Prompt 1:
Answer these questions using the text on Bosnia-Herzegovina's constitutional reform:
(a) Which court delivered the 2009 verdict, and by what name is that verdict known?
(b) How many of the seven parties have agreed to the offer?
(c) How many additional electoral districts will the FBiH be divided into, and what will their borders follow?
Prompt 2: Proceed with the text on Bosnia-Herzegovina's constitutional reform, beginning after its last sentence.

Extracted text:
----
On the heels of an outrageous “bailout” package for the Republic of Cyprus that will punish ordinary Greek Cypriots for the organized brigandry of their politicians and bankers, the European Union (EU) has made another generous offer to its long-time protectorate, Bosnia-Herzegovina (BiH). Last week, the leaders of the seven leading political parties in BiH convened in Brussels in an attempt to, finally, agree to a set of constitutional reforms necessitated by the 2009 European Court of Human Rights’ Sejdic-Finci verdict. The court then found that BiH’s present constitutional order, a result of the 1995 Dayton Peace Agreement, was patently discriminatory in not allowing members of BiH’s non-“constitutive peoples” (i.e. anyone other than self-declared Bosniaks, Serbs and Croats) to stand for many public offices, including the three member presidency.

So, four years since the original decision, and a decade and a half since the signing of the Dayton Agreement – and, accordingly, the emergence of a completely unworkable constitutional order in BiH – what has the EU offered to the Bosnians? Perhaps a concrete step towards establishing substantive respect for basic human and democratic rights, and a rationalization of the public administration? In short, no.

Apparently, deaf, blind and mute to the suggestion that what they had produced in BiH was an oligarch-dominated, apartheid regime, the international community (the EU, in particular) insists on experimenting with “solutions” that, as Jakob Finci notes, would not be tolerated in any other European country for even a moment.

This particular set of solutions is worth examining for a moment. The offer that six of the seven parties have agreed to (the oligarchs in question – including the SDA who, for the moment, remains in opposition) is premised on the following:

  • BiH will be divided into two primary electoral districts: the Federation of Bosnia-Herzegovina (FBiH) and the Republika Srpska (RS).
  • The FBiH will be further divided into ten additional electoral districts, corresponding to the existing cantonal borders, which will each elect three electors, on the basis of which two presidents will be chosen.
----
Dataset rows:
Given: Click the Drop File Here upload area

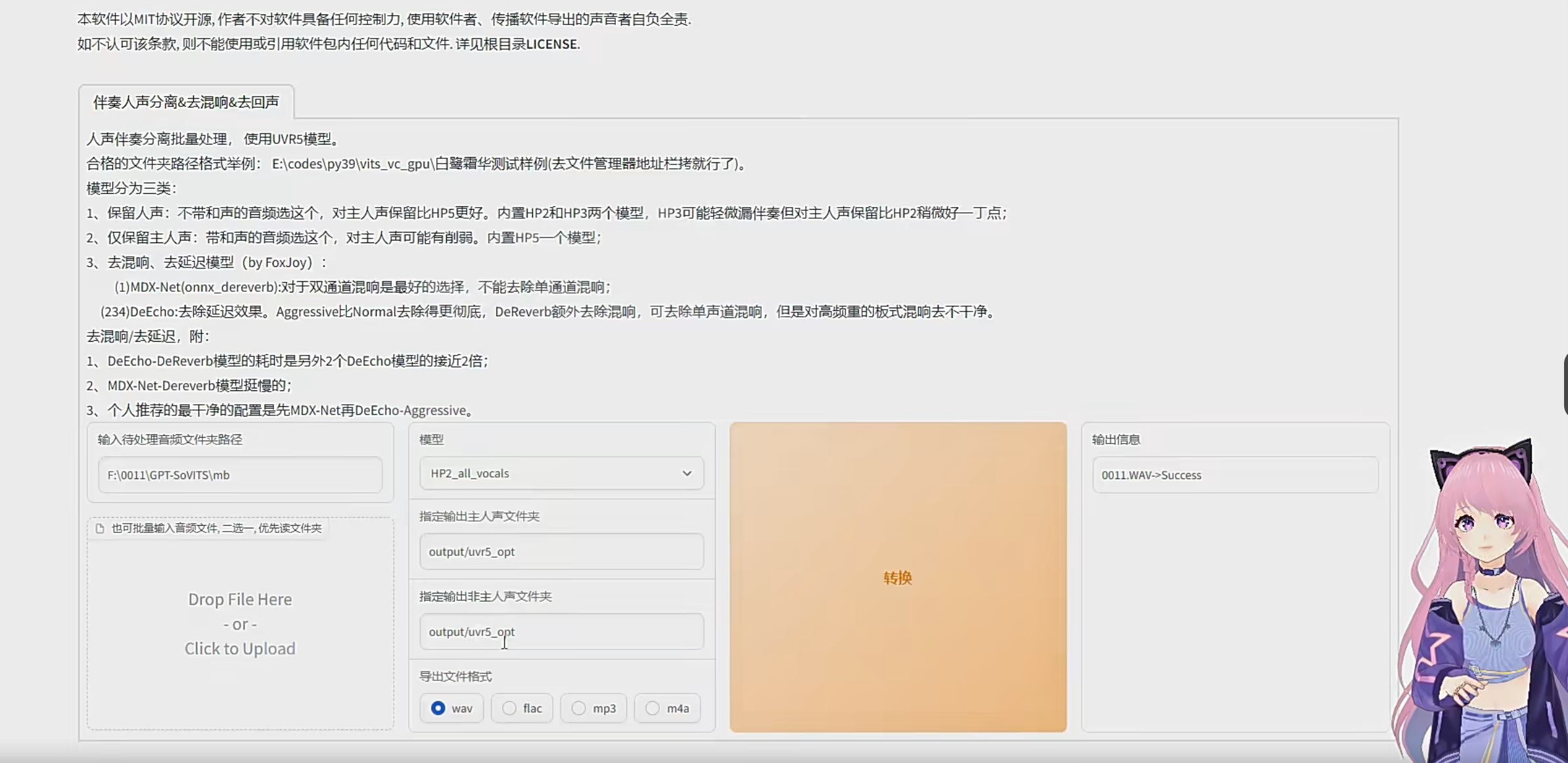Looking at the screenshot, I should click(240, 599).
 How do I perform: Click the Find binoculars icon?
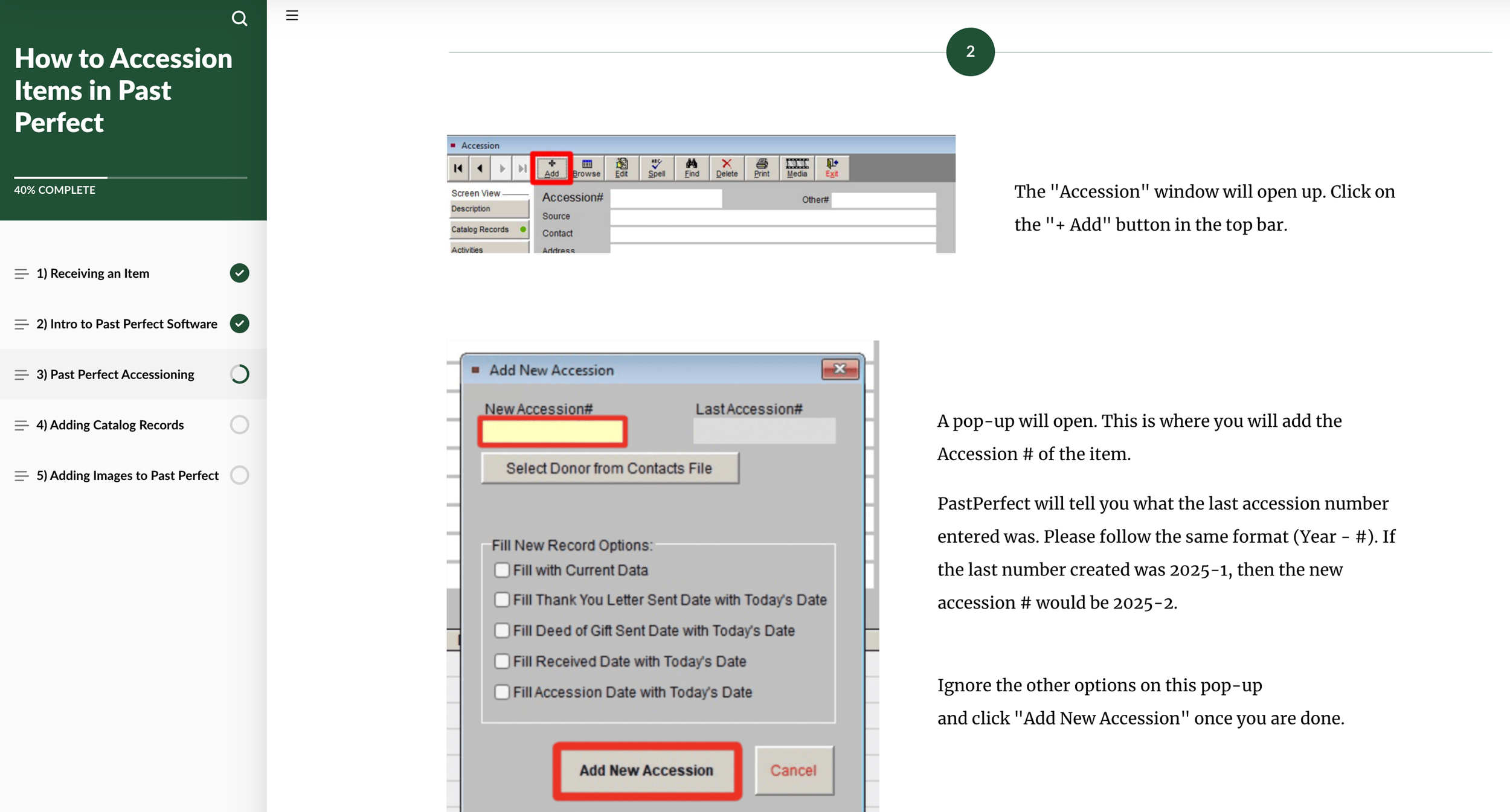692,168
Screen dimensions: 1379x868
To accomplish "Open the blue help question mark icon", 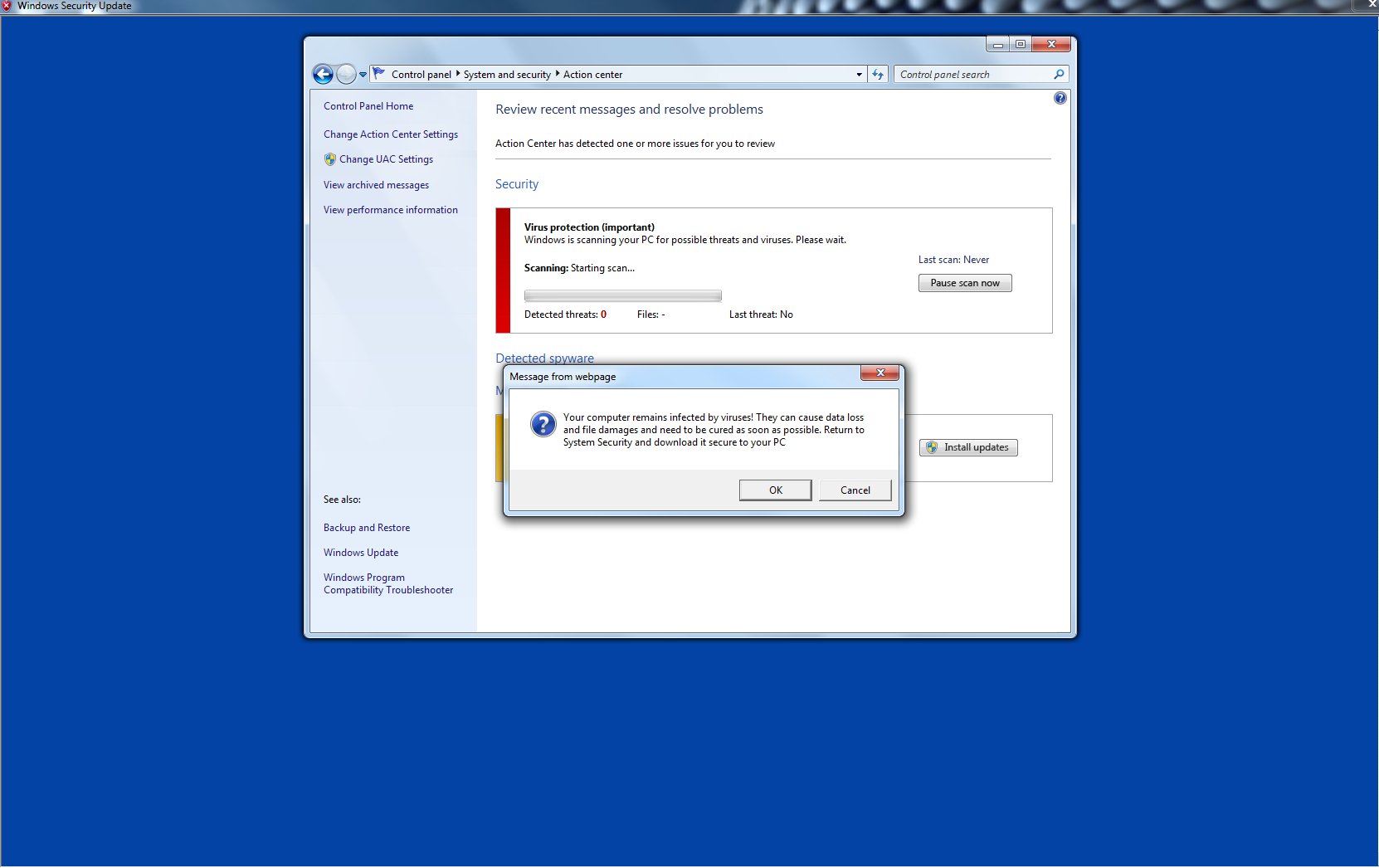I will (1060, 98).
----
Exercise result 1:
(a) The European Court of Human Rights delivered it, and it is known as the Sejdic-Finci verdict.
(b) Six of the seven parties have agreed to it.
(c) The FBiH will be divided into ten additional electoral districts, whose borders will follow the existing cantonal borders.

Exercise result 2:
  • The RS will be one-single electoral district and will elect one president.
  • It seems Brcko District will be allowed to choose which method of the two they prefer. It remains unclear, however, (a) who exactly will choose this, and (b) whether this will mean that Brcko itself, at least electorally, would become part of either the FBiH or the RS – thus negating the whole premise of the existence of the District, in the first place.

You may be wondering how any of the above addresses the question of discrimination of minorities. Well, it doesn’t. The EU’s great suggestion has, essentially, boiled down to removing overt ethnic labels on electoral ballots. So, no longer will the candidate be, for instance, a “Serb,” he will just be a candidate of the Serb Democratic Party (SDS). And let’s not kid ourselves, it will indeed be a “he.”

Moreover, in practice, the EU has ensured with this proposal that the results of the Serb nationalist campaign of ethnic cleansing and genocide in eastern BiH, in particular, will remain institutionalized. The one president chosen from the RS will continue to be a Serb nationalist, specifically. How this addresses the concerns of Serbs in the FBiH or Bosniak or Croat returnees in the RS (currently harassed by authorities there, in any case) is anyone’s guess. It also remains to be seen how this same proposal will mesh with ongoing, American-led efforts, to simultaneously shrink the number of cantons in the FBiH.

Of course, none of this should come as a surprise to even semi-interested observers of the EU’s policy towards BiH. Whether it is close-studies of European policy in the late eighties and nineties, or the actual private conversations between European and American leaders during the same period and since – we know a commitment to human rights and democratic norms has never been at the top of the internationals’ agenda for BiH.

Accordingly, what we have here is no effort at creating a functional democratic system in BiH, with equal rights and opportunities for all its citizens, but an attempt to appease the most narrow and chauvinistic interests of BiH’s oligarchs. The thought being, apparently, that if we can appease the big men, then “we” can finally rid ourselves of these squabbling Slavs all together.

If this proposal is to become a reality, the EU will have only succeeded in ensuring a SDP/SDA, HDZ and a SDS/SNSD presidency for the foreseeable future. It will have done nothing to include the Roma, Jewish or other minority communities in BiH nor, indeed, anything to include Bosnians as such in the political process. This is merely further international sanctioning of the post-Dayton status quo in BiH – oligarch-mandated division of spoils and the creation of criminal, ethnically cleansed, feudal statelets.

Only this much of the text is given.